任务 A: 找出摘录代码中所有带参数的 #define 宏，写出宏名及其参数列表。
任务 B: 请从"#define inline inline"开始，到"for_node(x,i) for(int i=head[x];i;i=e[i].next)"结束，将摘录中的这一段逐字照抄下来。

摘录:
洛谷 P4948 拉格朗日多项式插值(杜老师板子)

https://www.luogu.org/problemnew/show/P4948

 

这篇博客主要目的是存一下的dls的神奇板子,本来应该是推公式或者二分做的

但是dls的插值板子直接写好了这个特殊式子的算法......

#include <bits/stdc++.h>
#define endl '\n'
#define ll long long
#define ull unsigned long long
#define fi first
#define se second
#define mp make_pair
#define pii pair<int,int>
#define ull unsigned long long
#define all(x) x.begin(),x.end()
#pragma GCC optimize("unroll-loops")
#define inline inline __attribute__(  \
(always_inline, __gnu_inline__, __artificial__)) \
__attribute__((optimize("Ofast"))) __attribute__((target("sse"))) \
__attribute__((target("sse2"))) __attribute__((target("mmx")))
#define IO ios::sync_with_stdio(false);
#define rep(ii,a,b) for(int ii=a;ii<=b;++ii)
#define per(ii,a,b) for(int ii=b;ii>=a;--ii)
#define for_node(x,i) for(int i=head[x];i;i=e[i].next)

所给数据:
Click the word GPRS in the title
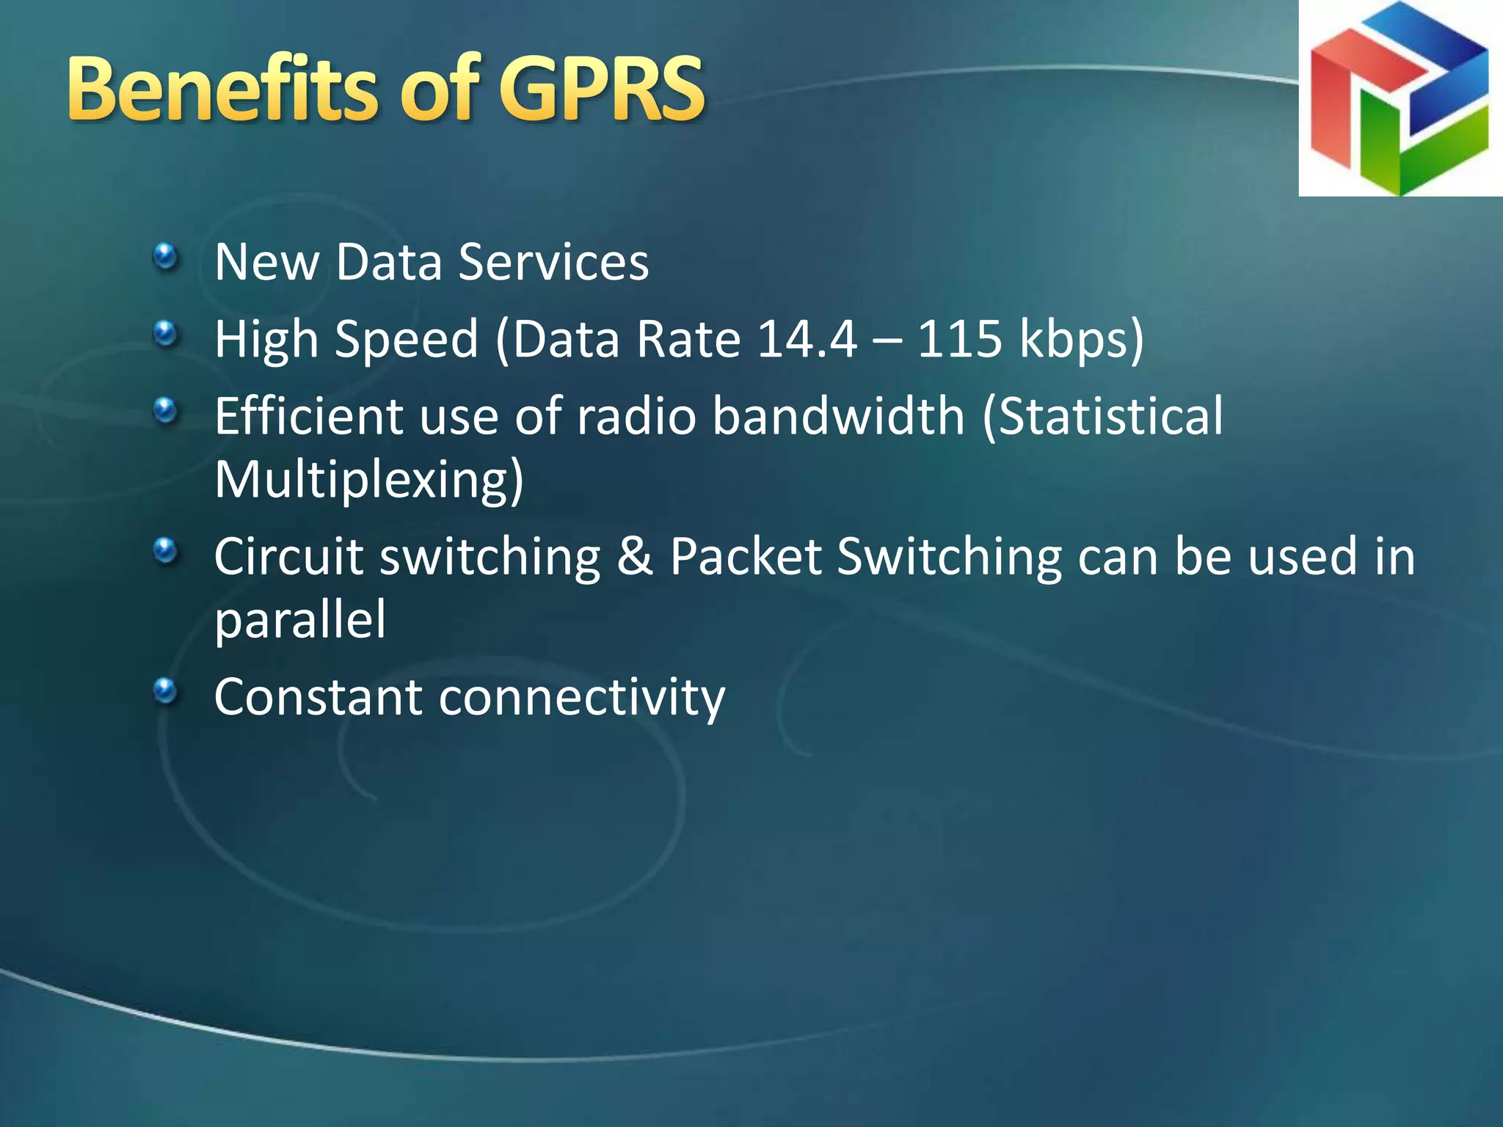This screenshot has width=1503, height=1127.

参考答案 A: all(x)、rep(ii,a,b)、per(ii,a,b)、for_node(x,i)

参考答案 B:
#define inline inline __attribute__(  \
(always_inline, __gnu_inline__, __artificial__)) \
__attribute__((optimize("Ofast"))) __attribute__((target("sse"))) \
__attribute__((target("sse2"))) __attribute__((target("mmx")))
#define IO ios::sync_with_stdio(false);
#define rep(ii,a,b) for(int ii=a;ii<=b;++ii)
#define per(ii,a,b) for(int ii=b;ii>=a;--ii)
#define for_node(x,i) for(int i=head[x];i;i=e[i].next)